Most bond ETF (Exchange Traded Fund) managers, invest in particular types of bonds. This refers to long or short term bonds, National Government treasury notes, private or listed company bonds, as well as various bonds issued by state or local authorities for infrastructure development. There are also bonds offering a high yield which are generally more risky, however many fund managers would include a few of these in a portfolio. Most bond ETF managers practice what is known as passive management meaning they factor in their investment criteria and allow automatic investment in the preselected bond types. Bond ETFs generally allow easy diversification and have low expense ratios.

Balancing your Portfolio

There are various factors affecting the performance of different types of bonds which in turn relate directly to the price of bond ETFs traded on the market.  You should try to purchase investments in bond ETFs with different investment criteria when establishing your bond ETF portfolio. The importance of this is that certain categories of bonds are low yield, but very secure, while at the other end is high yield but far less secure bonds.

There are also treasury and other national or state bonds that offer reasonable returns, but there value is very much dependent on the various government economic data numbers. They are also subject to yield and price fluctuation as interest rates fluctuate. You should balance your portfolio with a cross section of the different bond ETFs that are available on the market, selecting with care and looking for a blend of security and return. Remember that bond ETFs give the smaller investor an opportunity to invest in a market that was previously limited only to very large investors.

Making a Move with Bond ETFs

From time to time, the need will arise for you to divest from one or several bond ETFs and move your funds to different bond ETFs for whatever reason. Having made this decision, you should always try to do a due diligence check on any fund that you are considering buying an investment in, so as to ensure as much security for your investment as possible.

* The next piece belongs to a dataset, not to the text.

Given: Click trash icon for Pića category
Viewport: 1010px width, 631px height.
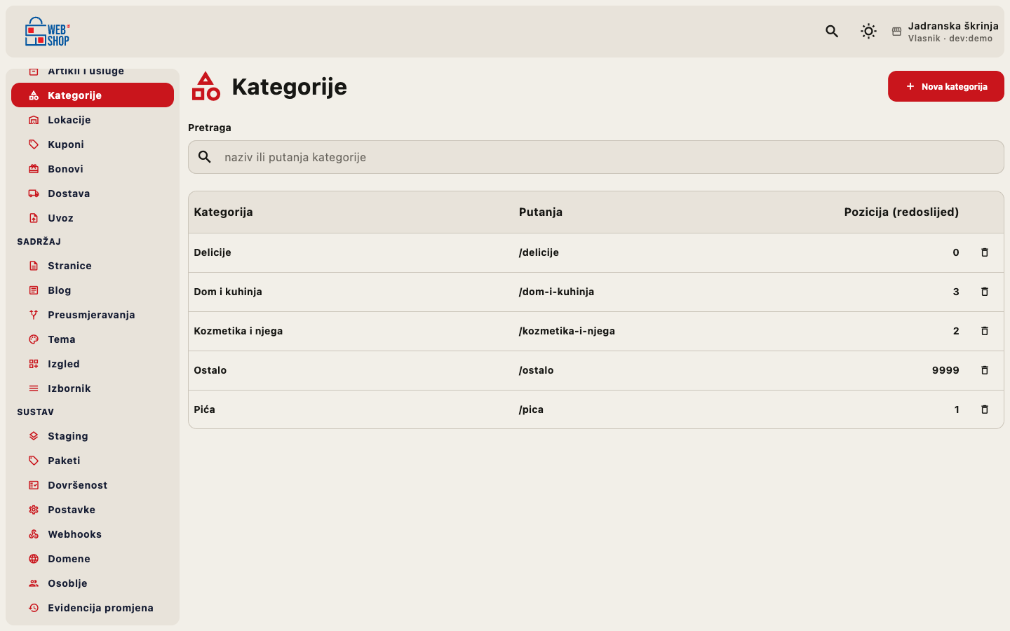Looking at the screenshot, I should tap(984, 409).
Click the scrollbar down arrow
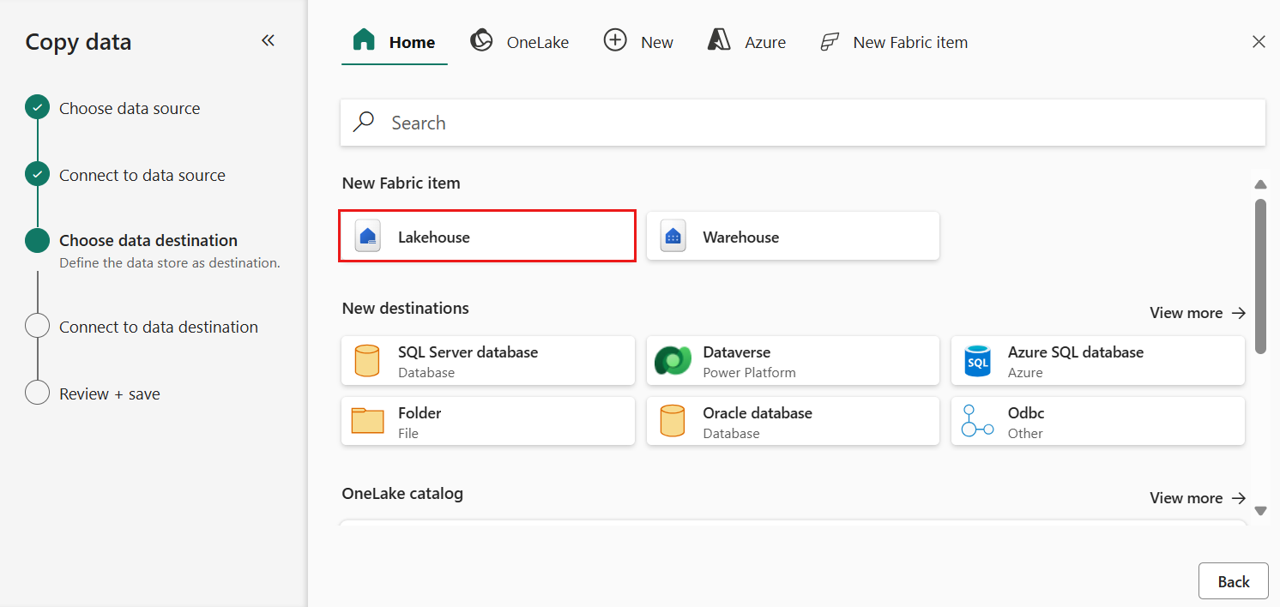This screenshot has height=607, width=1280. click(1260, 511)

You should also consider moving your funds to fixed income ETFs once you have decided to make a move, but have not yet decided which bond ETFs you are going to purchase investments in. This keeps your funds safe and also ensures that you receive a return during the interim period. It is important that you check all cost aspects of a fund you are looking to invest in, this includes management fees as well as brokerage when buying and selling. Another very important aspect is to check out the tax efficiency of the fund as the policies regarding distribution of capital gains vary and you can end up paying taxes on paper profits.

Conclusion

Once you have established a bond ETF portfolio, you should continually keep abreast of all factors that can affect your investment. Always be aware of the release of governmental economic data as well as financial reports of companies that have issued bonds held by the fund in which you have invested. In this way, you will always know the state of your investment and will also be able to decide when is the right time to move investments from one bond ETF to another.